Early in the war, McIndoe noticed that airmen who came to him after being shot down in the Atlantic (as happened to my Uncle John, who was an RAF navigator, and later became the first spirit guide to work with me), had burns that were much easier to deal with than those who’d been shot down on land.
This observation led to the use of saline baths to ease the pain and speed up healing, something that’s still used to treat burns today.
He was a brilliant surgeon, but more than that, McIndoe helped his boys (as he called them) adjust to life after treatment. Members of the Guinea Pig Club benefited from his insights as a psychologist, as much as his ability to handle a scalpel. He encouraged them to spend time in the community during recuperation, and worked with all his boys to help prepare them emotionally for going back into the larger world.
Spiritually, what motivated Archibald McIndoe above everything else was something many old souls use to make a difference in the world: a desire for immortality.
A desire for immortality is chosen prior to incarnation when a soul wants to leave a legacy or create some kind of ripple effect in their upcoming life. It’s this desire that impels authors to write books or, like McIndoe, for physicians to save and transform lives.
There are only a few Guinea Pigs left alive, and the club was recently disbanded after more than sixty years. But Archibald McIndoe’s legacy will live on, and the positive karma he generated will ensure that he’s never forgotten.

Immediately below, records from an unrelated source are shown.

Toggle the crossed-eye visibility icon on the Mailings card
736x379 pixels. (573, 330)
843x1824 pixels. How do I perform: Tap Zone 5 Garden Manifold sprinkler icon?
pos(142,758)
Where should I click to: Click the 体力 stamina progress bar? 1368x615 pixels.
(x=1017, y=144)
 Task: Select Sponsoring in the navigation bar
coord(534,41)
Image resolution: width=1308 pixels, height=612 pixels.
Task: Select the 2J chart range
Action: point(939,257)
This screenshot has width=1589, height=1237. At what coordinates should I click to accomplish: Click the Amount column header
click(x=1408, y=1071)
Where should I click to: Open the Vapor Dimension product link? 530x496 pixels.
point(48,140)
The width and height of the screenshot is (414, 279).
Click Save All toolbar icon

I wonder, do you recognize the desire for immortality in yourself?
I always felt that I would write a book someday. I though I would follow my ant’s book about the story of her life and our family. But now I’m thinking more about a book on spiritual development for intuitive-sensitives or maybe house organization and de-cluttering, helping people to organize their lives. In a few years I hope to retire from working for companies as it would give me time to write.
I look forward to reading your books, Diane
Oh, yes! I have long felt that I had at least one book in me, which would immortalize me. I always felt it was a silly thing to feel, wanting immortality. Now I understand! Thanks.
It will feel like you’re impelled from within to do something important.
Terrific blog! Your Uncle John must be something very special to be one of your Spirit Guides. Please thank him for his service, not just as an RAF fighter pilot, but in a much larger sense of what he does for those with whom you work now.
As an ICU nurse, the one and only ICU I did not work in was burns. Those who do are extraordinary caregivers! Their dedication is over the top. It is an exceptionally challenging job. Did you know that the greatest advances in surgery are made during wars? When doctors and surgeons are pushed beyond known limits, and are forced to take risks not normally taken, and when they can work on the bodies of young people, they move the science of medicine forward much faster…but at a very dear price.
I’ll never forget an episode of M.A.S.H in which Dr. Hawkeye Pierce is so exhausted by hours upon hours of surgeries on the bodies of young soldiers that he has a kind of breakdown. Colonel Blake sat down next to him, and offered the advice of an old soldier who’d seen a great deal in his career in the Army. He told Pierce “There are just two rules in war. The first rule is ‘Young men die.’ And the second rule is ‘Doctors can’t change rule number one.'” What an incredible surgeon Archibald must’ve been!
Lastly, yes. I do want to leave something behind—a piece of immortality–a book that finally sets the record straight about at least two of the lives I’ve lived. I hope someone will read it.
Well done you!
Agreed on all points, Kate! That desire for immortality will ensure you set the record straight.